May 29, 2015
PICKERINGTON, Ohio - American Motorcyclist Association
The Renewable Fuel Standard proposals announced today by the U.S. Environmental Protection Agency would increase the risk of misfueling for motorcyclists and all-terrain-vehicle owners by forcing the widespread availability of higher-ethanol fuel blends, such as E15, the American Motorcyclist Association reports.
The EPA proposed setting the renewable fuel standard for 2014 at the levels that were actually produced and used, which totaled 15.93 billion gallons. But for 2015, the standard rises to 16.3 billion gallons. And for 2016, the total increases again, to 17.4 billion gallons.
At the same time, the U.S. Department of Agriculture unveiled a $100 million plan to double the number of higher-blend renewable fuel pumps. Under the blender pump subsidy program, the USDA will administer competitive grants to match funding for state-led efforts to test and evaluate innovative and comprehensive approaches to market higher blends of renewable fuel, such as E15 and E85.

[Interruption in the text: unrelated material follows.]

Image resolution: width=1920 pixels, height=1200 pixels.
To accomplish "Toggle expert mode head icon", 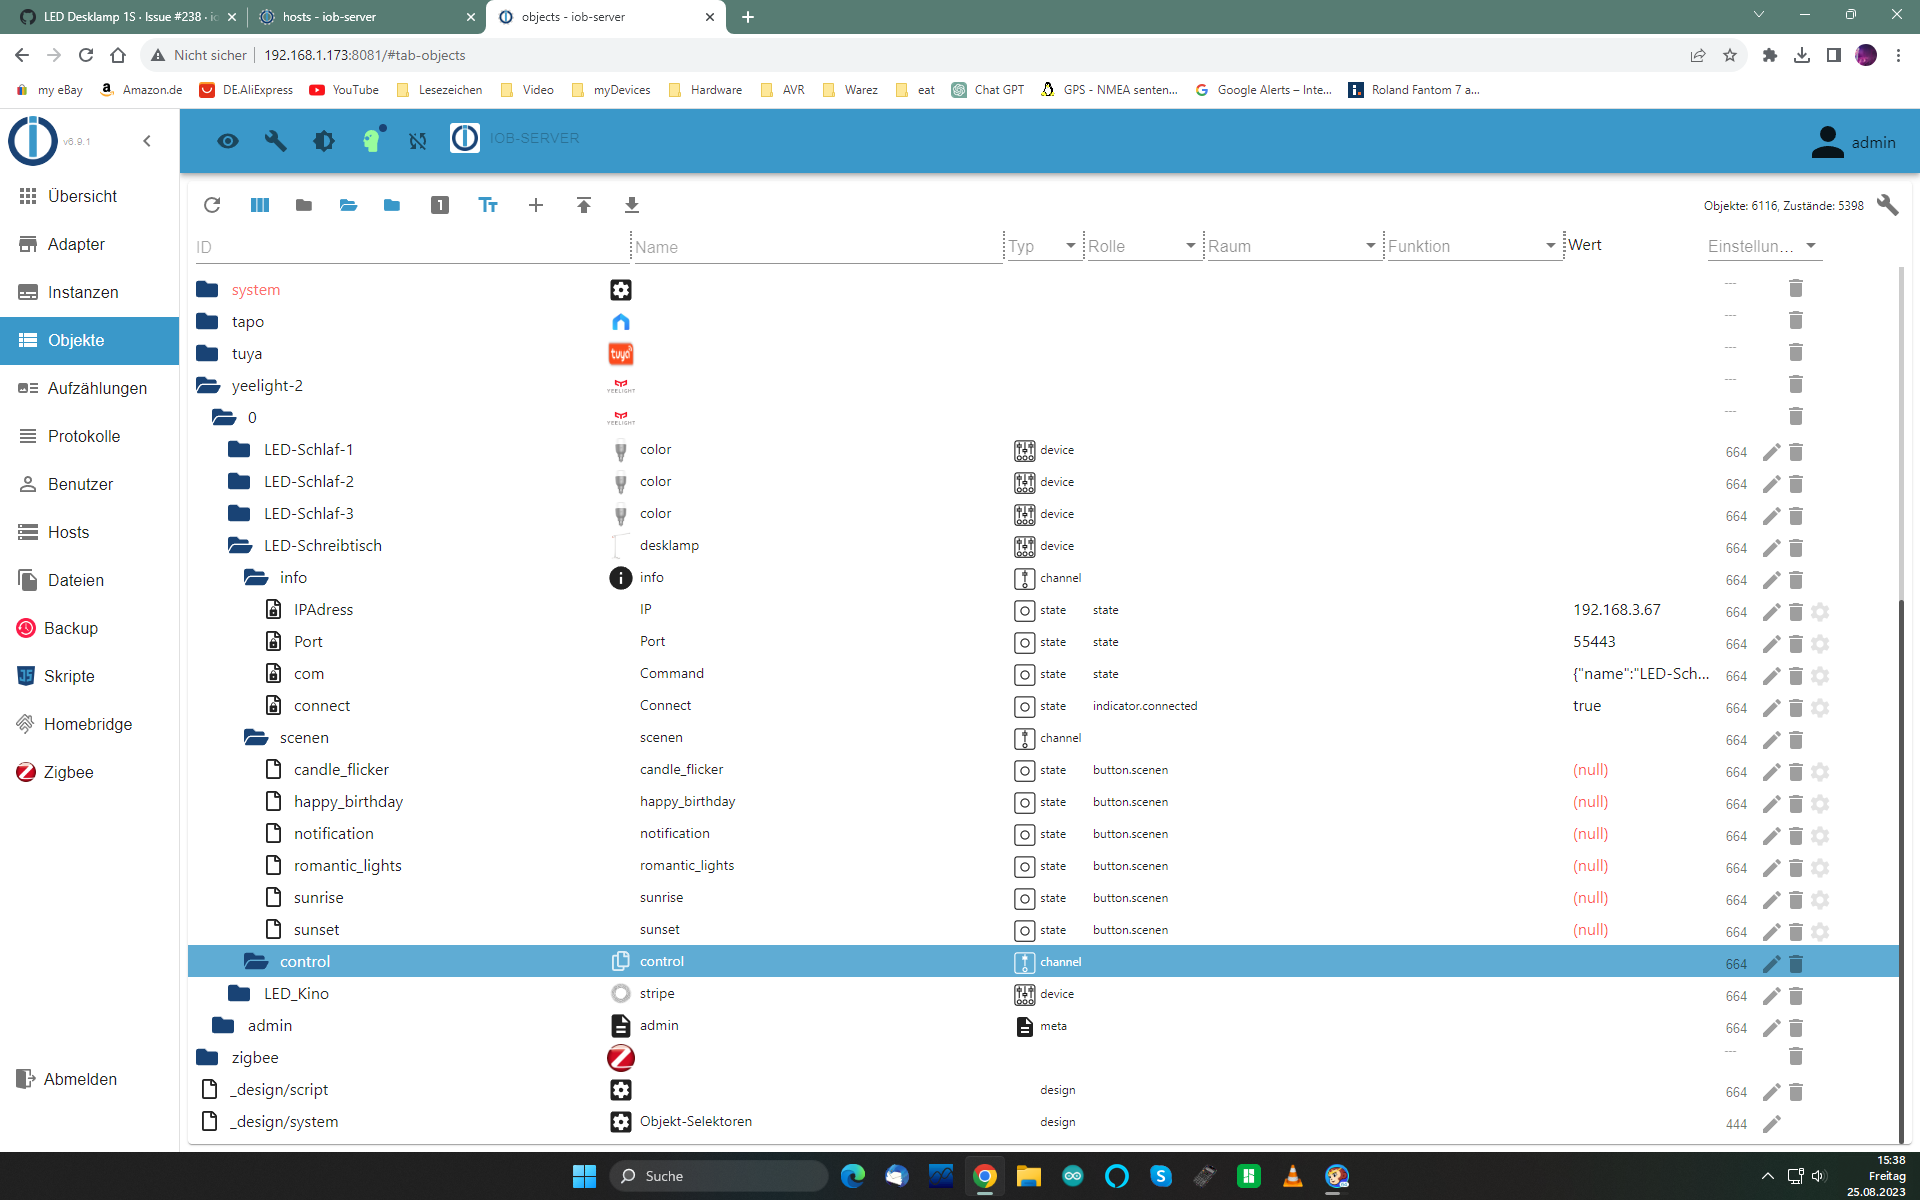I will tap(372, 141).
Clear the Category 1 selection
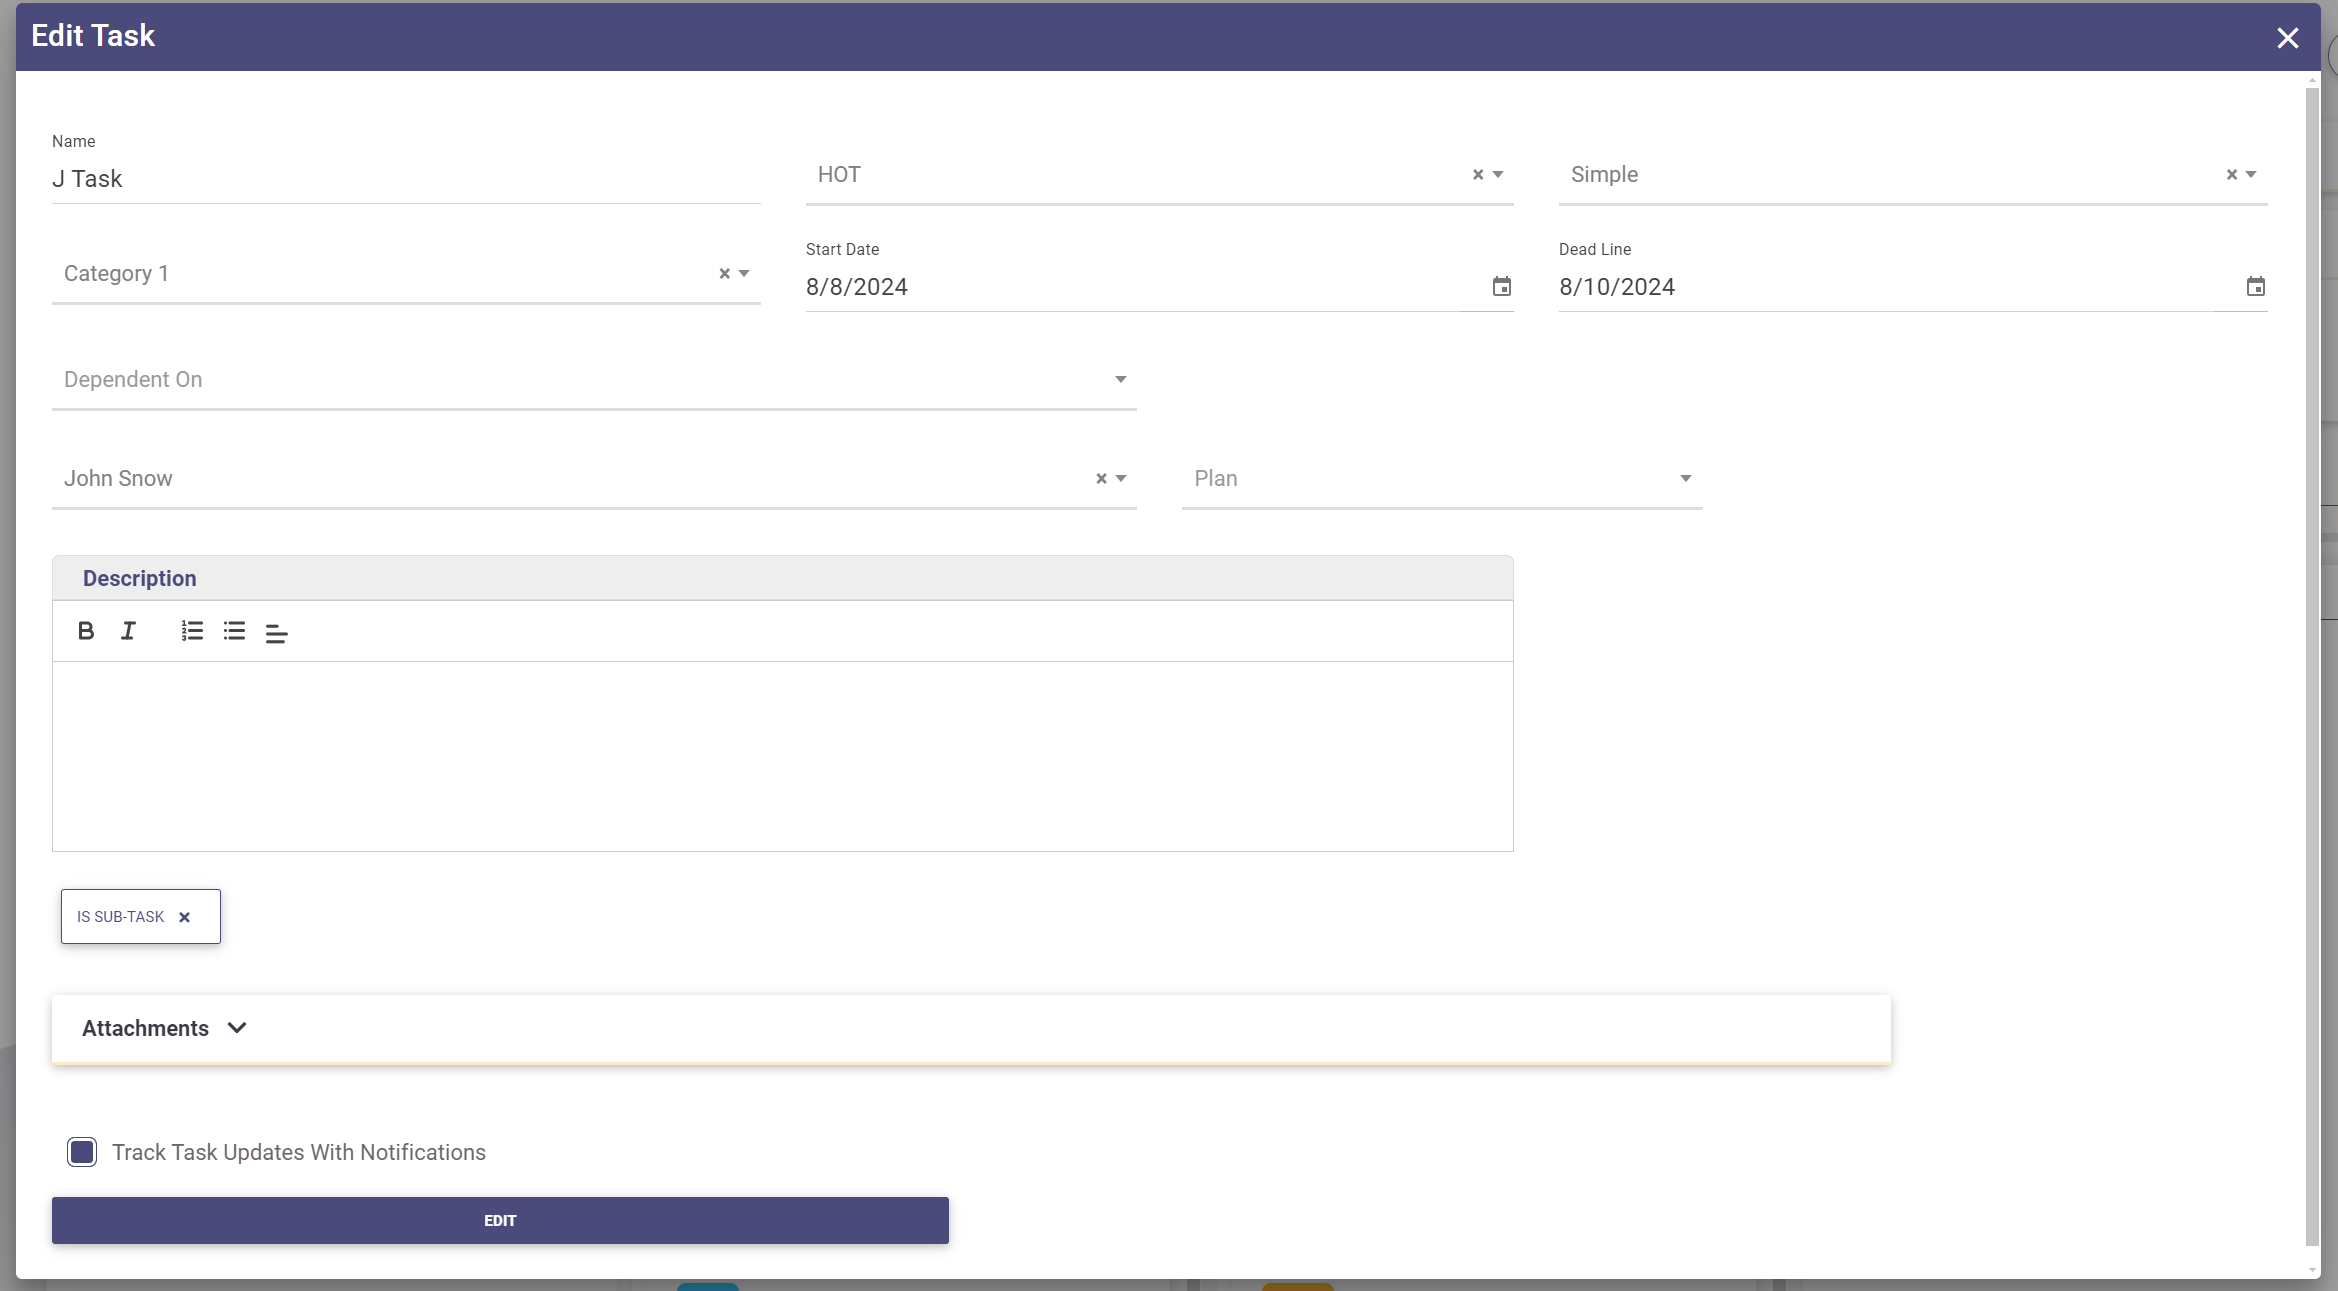 (724, 274)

"The federal government is moving in the wrong direction on this issue and against the interests of the motoring public," said Wayne Allard, AMA vice president for government relations. "Motorcycles and ATVs are not built to handle ethanol blends higher than 10 percent, or E10. Mandating the increased production and sale of higher-ethanol blends and subsidizing more blender pumps significantly increases the likelihood that motorcycle and ATV riders will inadvertently pump unsafe fuel into their tanks."
None of the estimated 22 million motorcycles and ATVs in use in the United States is approved by the EPA to use E15 or higher ethanol blends. Doing so is illegal and may cause engine and fuel system damage and void the manufacturer's warranty.
The EPA's proposed standards include cellulosic biofuel, biomass-based diesel, advanced biofuels and traditional corn-based ethanol. The corn-ethanol volumes would be 13.25 billion gallons for 2014, 13.4 billion gallons in 2015 and 14 billion gallons in 2016.
"The rush to bring E15 fuels to broader markets is unnecessary and potentially harmful," Allard said. "These blender pumps certainly increase the chances of misfueling. Access to safe fuels for motorcycles remains an AMA priority, and we continue to be a watchdog for our members on this issue."
The EPA's announcement opens a public comment period in which the AMA and its members will participate.
The agency intends to take final action on this latest proposal by Nov. 30, which would return the agency to the program's statutory timeline for issuing RFS annual rules.